§ **Task description**: All that is wanted is the exact lines from the one with "Toggle the League of Legends interest" through the last line of the entries, with both ends kept and every picture left out.
■ ■ ■ ■
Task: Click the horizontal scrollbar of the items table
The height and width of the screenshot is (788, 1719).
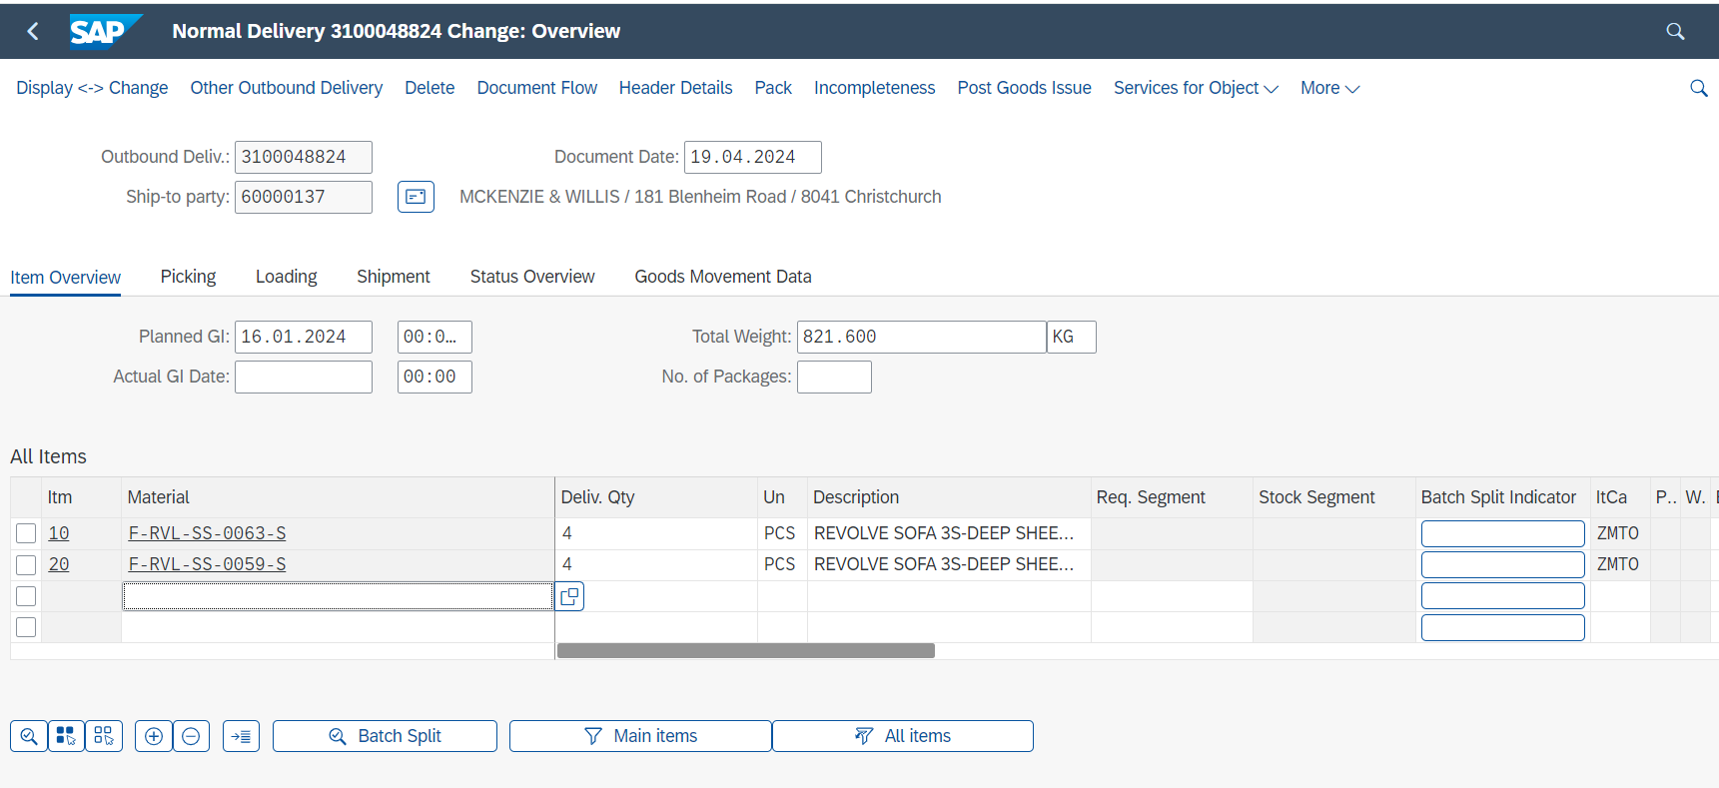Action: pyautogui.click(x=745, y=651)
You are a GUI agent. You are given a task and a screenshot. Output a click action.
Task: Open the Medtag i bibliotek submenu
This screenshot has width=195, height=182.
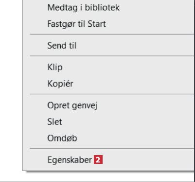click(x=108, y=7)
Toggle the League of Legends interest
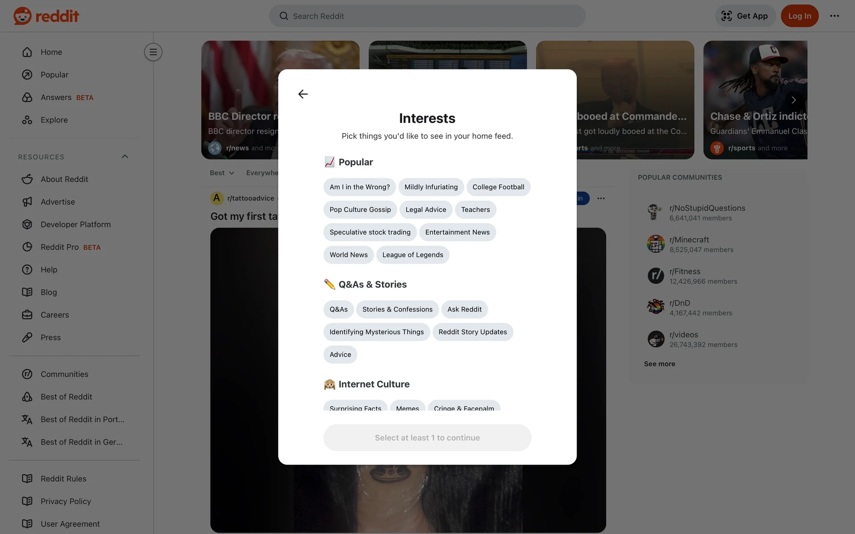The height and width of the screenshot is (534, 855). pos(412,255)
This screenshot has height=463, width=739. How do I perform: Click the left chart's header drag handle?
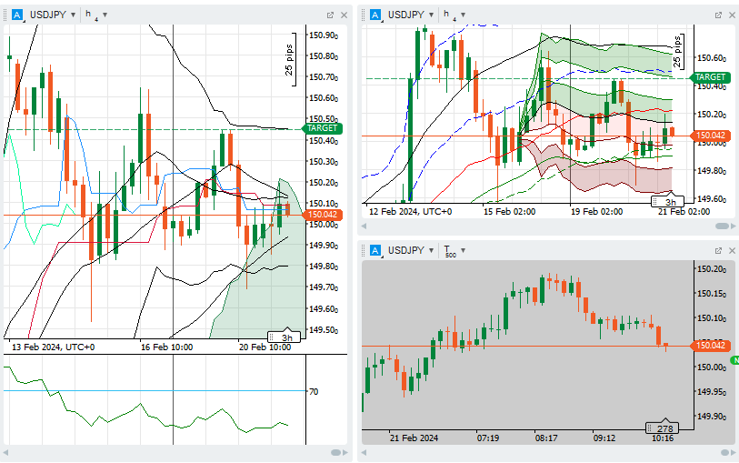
■ ■ ■ ■
§ **Problem solution**:
Toggle the League of Legends interest
The height and width of the screenshot is (534, 855). pos(412,255)
This screenshot has height=463, width=739. How do I perform: Click the left chart's header drag handle?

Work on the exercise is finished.